We surely must ensure that the police are called effectively to account when operations have been concluded and there is serious reason to believe that injustice may have been done to those who have been investigated. Often, large sums of public money are spent on these operations. Failure by any crime commissioner to make provision for proper review of completed operations in these early days of the new system should lead to intervention by the Government; otherwise, public confidence in the police will be seriously eroded, and many police and crime commissioners will come to feel they have no need to bestir themselves to arrange for serious criticisms of completed operations to be properly investigated.

I hope that the Government will make it clear from the Front Bench at the end of this debate that those who weighted the scales against alleged abusers were wholly wrong. In this connection, they must keep a watchful eye on the work of the Independent Inquiry into Child Sexual Abuse, for reasons set out so powerfully by previous speakers. While the independent inquiry pursues its investigations, the Government should give every support to those who deserve redress because they were unfairly treated in cases of child sex abuse. Sadly, on this point, the state has not so far distinguished itself in some notable instances where redress is imperative.

I salute the noble Lord, Lord Campbell-Savours, for the determination and tenacity with which he has sought to correct injustices done to those who cannot act for themselves because they are no longer alive. He has spoken movingly about the unsatisfactory manner in which the independent inquiry has approached the investigation of allegations against the late Lord Janner.

The noble Lord, my noble friend Lord Hunt of Wirral and I also share a common conviction that a great wrong has been done to Sir Edward Heath, a man I did not know but in whose work I take a great interest as a political historian. If he is to be seen accurately by posterity, the seven allegations of child sex abuse against him, left open at the end of the much-criticised Operation Conifer, must be cleared up, as my noble friend Lord Hunt has emphasised. This is no less than our duty to a Conservative statesman in this generation, when the facts can be readily established, as it is unlikely to be possible hereafter. It is simply wrong to let his reputation remain gravely tarnished by doing nothing.

» Task objective
In the excerpt on police accountability, how many allegations against Sir Edward Heath were left open at the end of Operation Conifer?

» Material
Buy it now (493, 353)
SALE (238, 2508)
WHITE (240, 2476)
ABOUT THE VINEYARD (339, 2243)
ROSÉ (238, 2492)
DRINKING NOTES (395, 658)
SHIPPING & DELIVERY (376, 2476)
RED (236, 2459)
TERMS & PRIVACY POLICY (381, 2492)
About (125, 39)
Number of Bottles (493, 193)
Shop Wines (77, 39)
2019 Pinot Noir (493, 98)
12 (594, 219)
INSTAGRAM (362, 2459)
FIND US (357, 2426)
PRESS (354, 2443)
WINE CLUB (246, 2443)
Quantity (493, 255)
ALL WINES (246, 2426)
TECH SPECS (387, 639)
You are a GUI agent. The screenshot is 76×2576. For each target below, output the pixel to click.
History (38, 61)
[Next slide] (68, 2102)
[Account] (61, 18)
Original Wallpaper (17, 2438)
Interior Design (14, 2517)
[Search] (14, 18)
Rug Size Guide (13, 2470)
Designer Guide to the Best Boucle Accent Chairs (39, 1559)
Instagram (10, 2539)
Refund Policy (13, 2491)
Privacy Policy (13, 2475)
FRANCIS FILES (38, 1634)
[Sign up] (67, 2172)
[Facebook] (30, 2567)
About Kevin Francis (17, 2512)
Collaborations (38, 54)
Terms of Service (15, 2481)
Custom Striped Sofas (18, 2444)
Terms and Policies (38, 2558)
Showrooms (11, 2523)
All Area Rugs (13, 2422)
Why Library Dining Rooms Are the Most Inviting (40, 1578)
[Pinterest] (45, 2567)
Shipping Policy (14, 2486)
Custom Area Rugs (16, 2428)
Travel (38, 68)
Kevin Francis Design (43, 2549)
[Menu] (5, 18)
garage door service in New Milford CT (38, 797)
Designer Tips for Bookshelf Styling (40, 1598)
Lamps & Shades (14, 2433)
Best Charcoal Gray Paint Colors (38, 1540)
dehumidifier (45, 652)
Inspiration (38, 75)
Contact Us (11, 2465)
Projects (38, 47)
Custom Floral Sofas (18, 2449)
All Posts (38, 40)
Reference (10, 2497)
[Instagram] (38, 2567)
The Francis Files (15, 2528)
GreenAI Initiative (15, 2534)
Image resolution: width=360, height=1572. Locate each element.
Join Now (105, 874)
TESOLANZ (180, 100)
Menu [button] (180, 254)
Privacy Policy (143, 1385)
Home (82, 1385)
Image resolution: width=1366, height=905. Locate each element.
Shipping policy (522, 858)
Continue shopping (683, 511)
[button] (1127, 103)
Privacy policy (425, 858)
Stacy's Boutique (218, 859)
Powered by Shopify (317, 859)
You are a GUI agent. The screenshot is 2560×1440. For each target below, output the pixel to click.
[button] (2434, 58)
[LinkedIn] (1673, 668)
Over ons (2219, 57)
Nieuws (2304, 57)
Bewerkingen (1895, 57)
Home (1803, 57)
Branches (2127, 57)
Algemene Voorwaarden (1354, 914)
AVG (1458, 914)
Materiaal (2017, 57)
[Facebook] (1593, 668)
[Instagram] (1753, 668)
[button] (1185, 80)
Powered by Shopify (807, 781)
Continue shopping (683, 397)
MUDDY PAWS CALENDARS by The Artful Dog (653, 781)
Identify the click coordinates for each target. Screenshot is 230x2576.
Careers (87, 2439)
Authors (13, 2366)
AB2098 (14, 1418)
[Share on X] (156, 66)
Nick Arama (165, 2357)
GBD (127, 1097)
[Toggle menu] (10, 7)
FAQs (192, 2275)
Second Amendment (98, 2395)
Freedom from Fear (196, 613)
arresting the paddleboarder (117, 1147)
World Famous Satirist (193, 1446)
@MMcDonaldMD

» Output below
Seven allegations of child sex abuse were left open.